(Stored records)
BEGIN

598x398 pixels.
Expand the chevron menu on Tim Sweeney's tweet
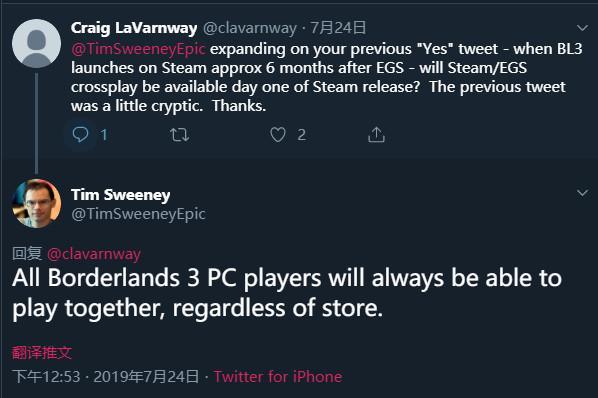click(582, 193)
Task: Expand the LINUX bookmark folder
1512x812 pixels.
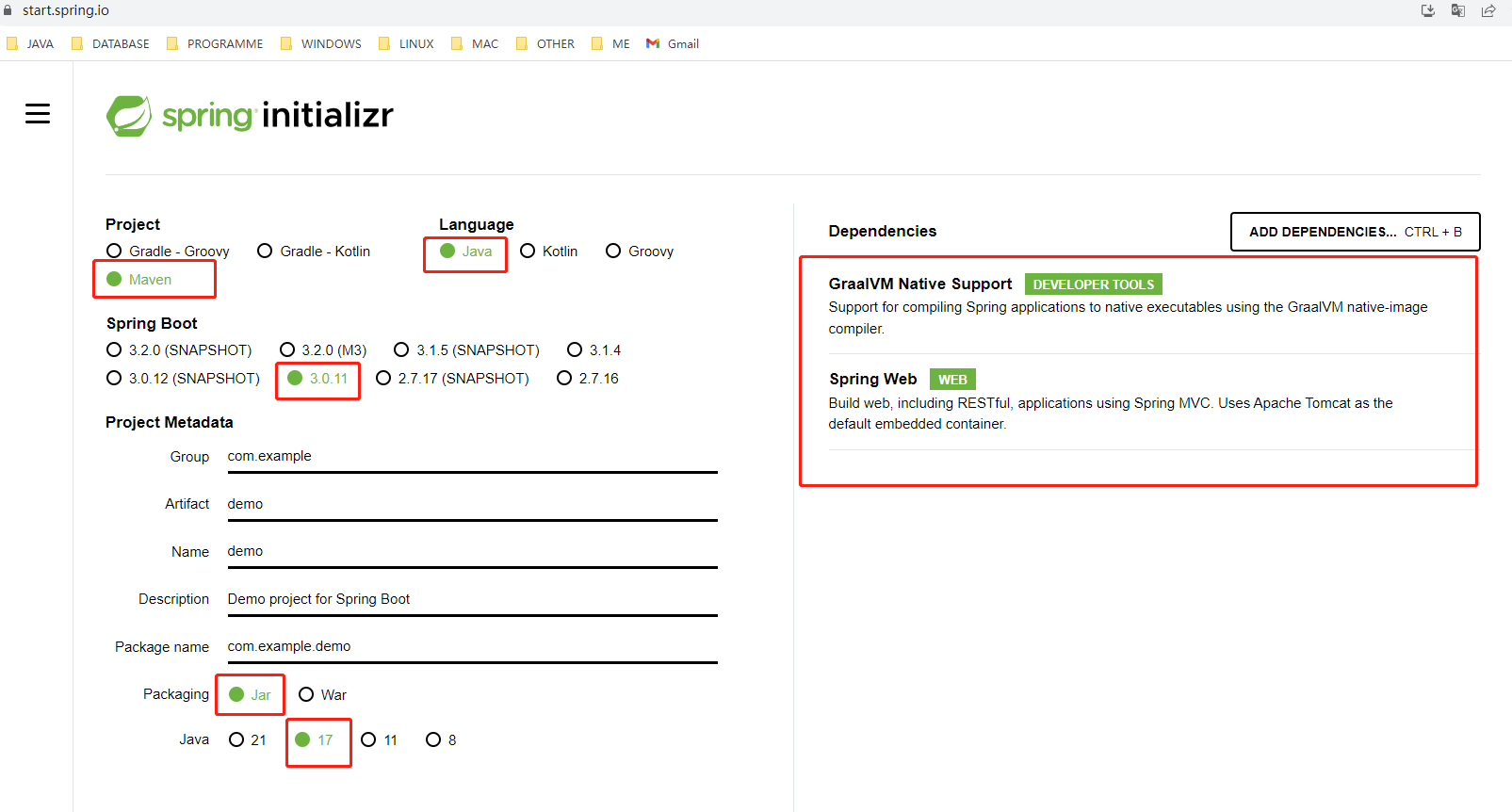Action: pos(406,44)
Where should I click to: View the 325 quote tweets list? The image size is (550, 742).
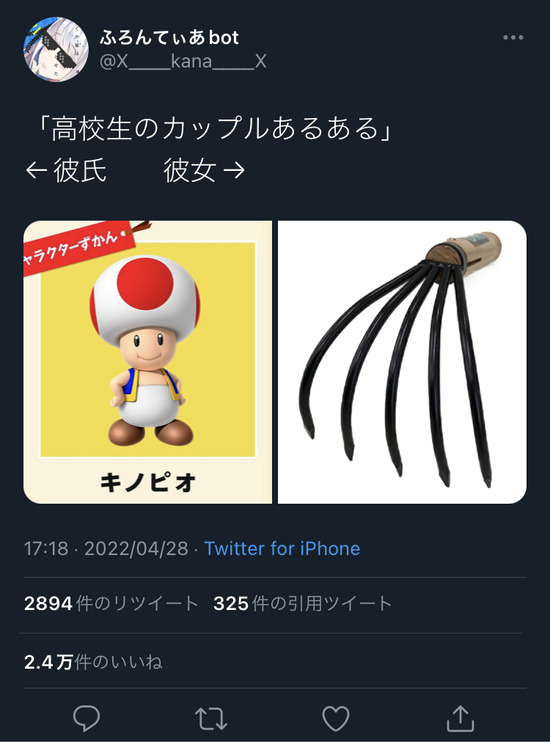click(x=302, y=603)
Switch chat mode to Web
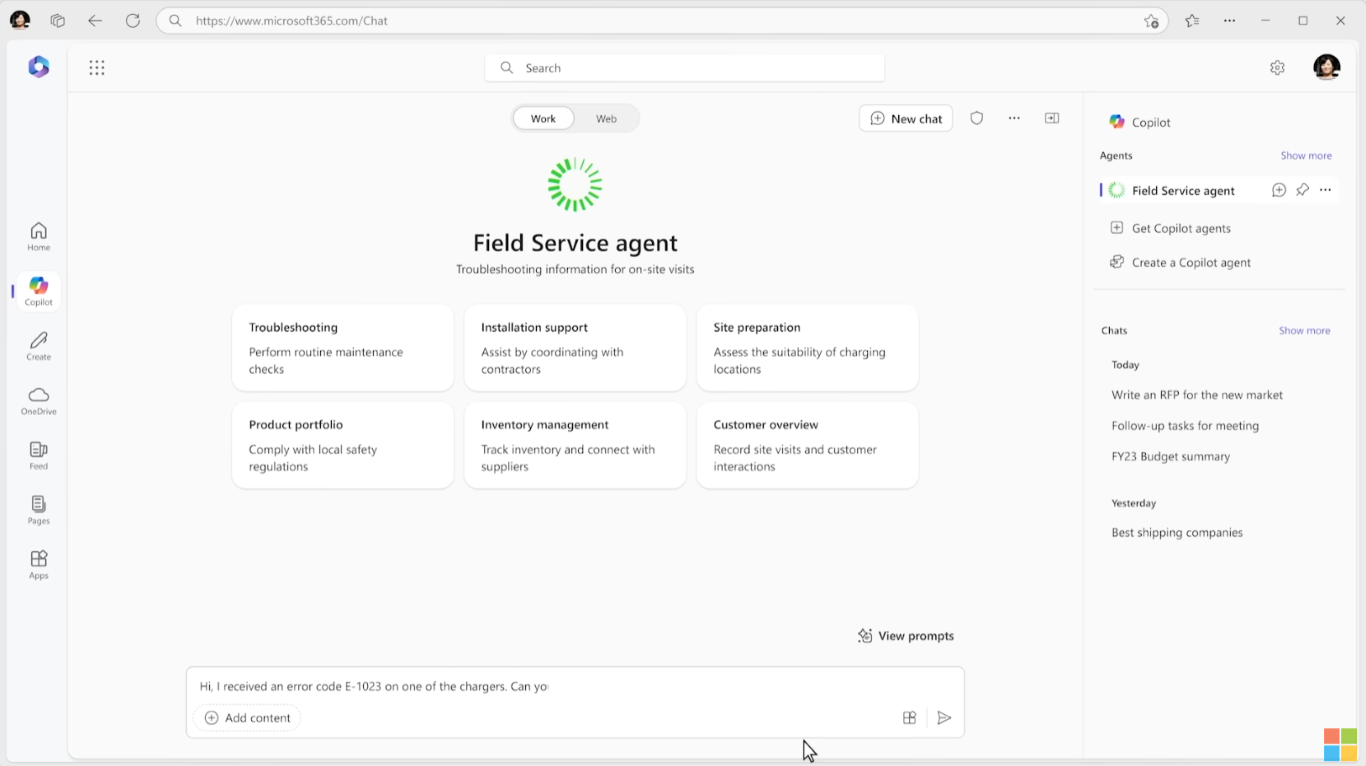1366x766 pixels. [x=606, y=117]
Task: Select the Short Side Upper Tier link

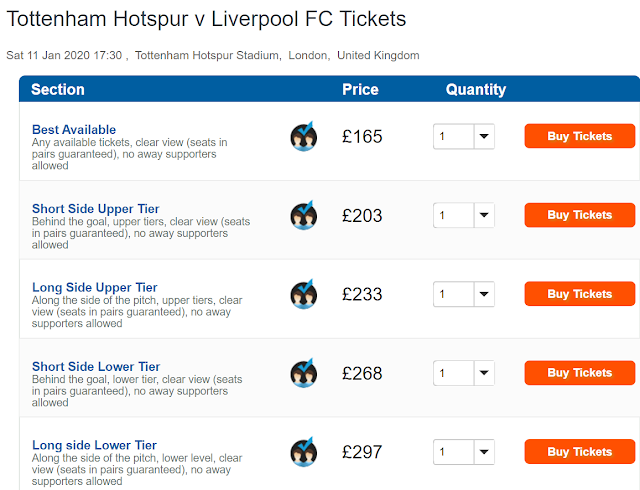Action: coord(96,208)
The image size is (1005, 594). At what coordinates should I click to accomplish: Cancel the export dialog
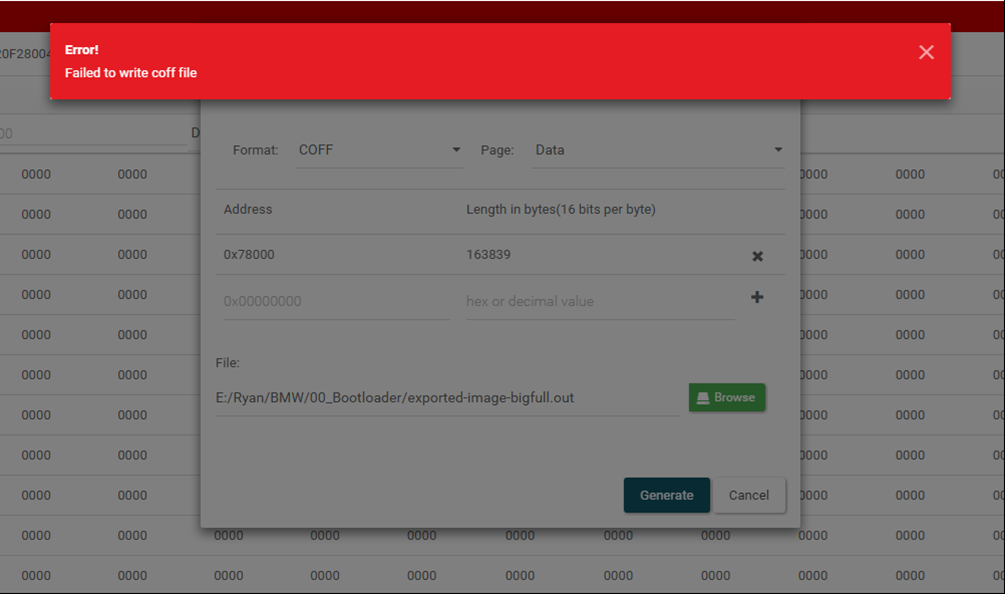(749, 495)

END

§ **EXERCISE**:
Starting at the line that contains "The image size is (1005, 594).", write out every line through the final line of the entries, word for word; skip any pictures.

§ **EXERCISE ANSWER**:
The image size is (1005, 594). At what coordinates should I click to accomplish: Cancel the export dialog
(749, 495)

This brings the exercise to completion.